1. Set up a proper control volume to enclose the device of interest and identify the flow condition, i.e., steady or transient flow, through the control volume.
2. Determine the relations among the mass flow rates at the inlet(s) and outlet(s) by using the continuity equation.
3. Find the fluid properties at the inlet(s) and outlet(s), such as, $P, T, v, h, s$, by using the thermodynamic tables or equations, e.g., for an ideal gas, solid or liquid.
4. Determine the rate of heat transfer, $\dot Q$, or other unknowns by applying the first law of thermodynamics for open systems;
5. Determine the rate of entropy generation, $\dot S_{gen}$, or other unknowns by applying the second law of thermodynamics for open systems.

Example 1

Steam is used to provide heating to air in a building through a well-insulated heat exchanger, see Figure 6.10.e1.

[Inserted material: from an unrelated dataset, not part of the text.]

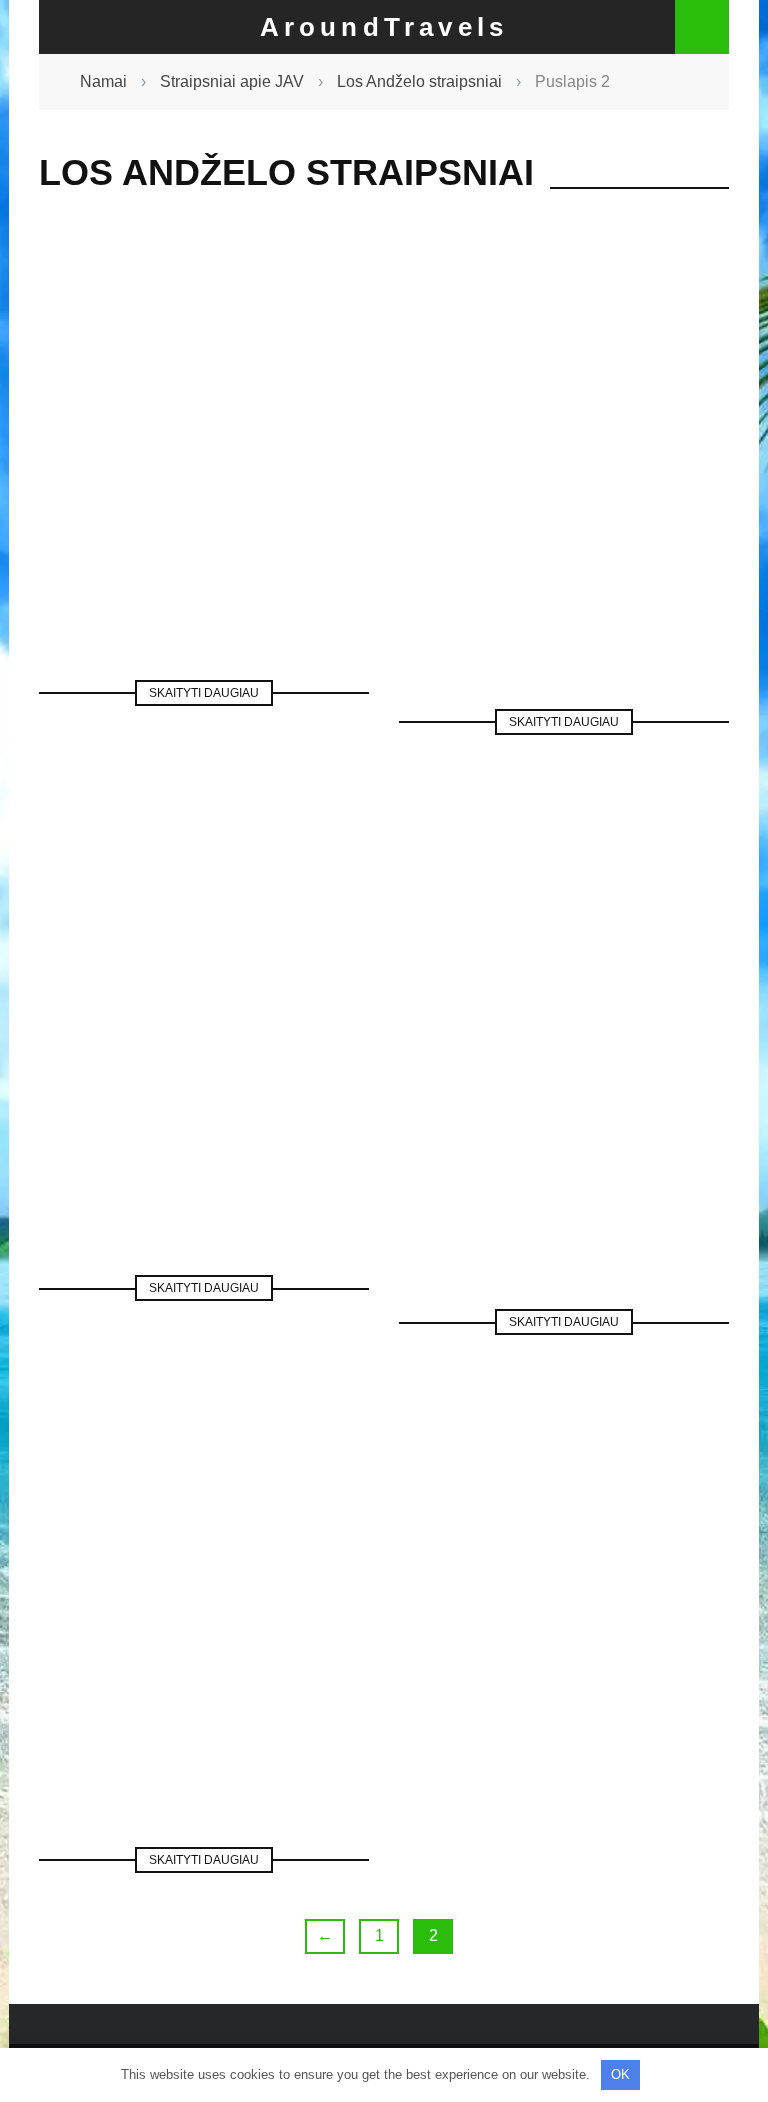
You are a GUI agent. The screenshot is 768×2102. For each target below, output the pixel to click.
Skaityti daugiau (204, 693)
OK (620, 2074)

• Saturated steam at 100oC enters the heat exchanger at a mass flow rate of 0.5 kg/s and leaves the heat exchanger as a saturated liquid at 100oC
• Air enters the heat exchanger at 5oC, 101 kPa, and leaves at 25oC, 101 kPa.

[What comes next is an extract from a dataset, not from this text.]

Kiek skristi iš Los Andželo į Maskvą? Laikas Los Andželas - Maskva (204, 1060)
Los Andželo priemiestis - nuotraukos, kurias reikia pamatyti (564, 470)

Assume air is an ideal gas. Determine the mass flow rate of air and $\dot{S}_{gen}$ in this process.

Solution:

Analysis

• The mass flow rate of air can be found by using the first law of thermodynamics

$\because \dot{m}_{w}(h_1 - h_2) = \dot{m}_{a}(h_4 - h_3) = \dot{m}_{a}C_p(T_4 - T_3)$

$\therefore \dot{m}_{a} = \dot{m}_{w} \dfrac{h_1 - h_2}{C_p(T_4 - T_3)}$

• The rate of entropy generation can be found by using the second law of thermodynamics. Note that the heat exchanger is well-insulated.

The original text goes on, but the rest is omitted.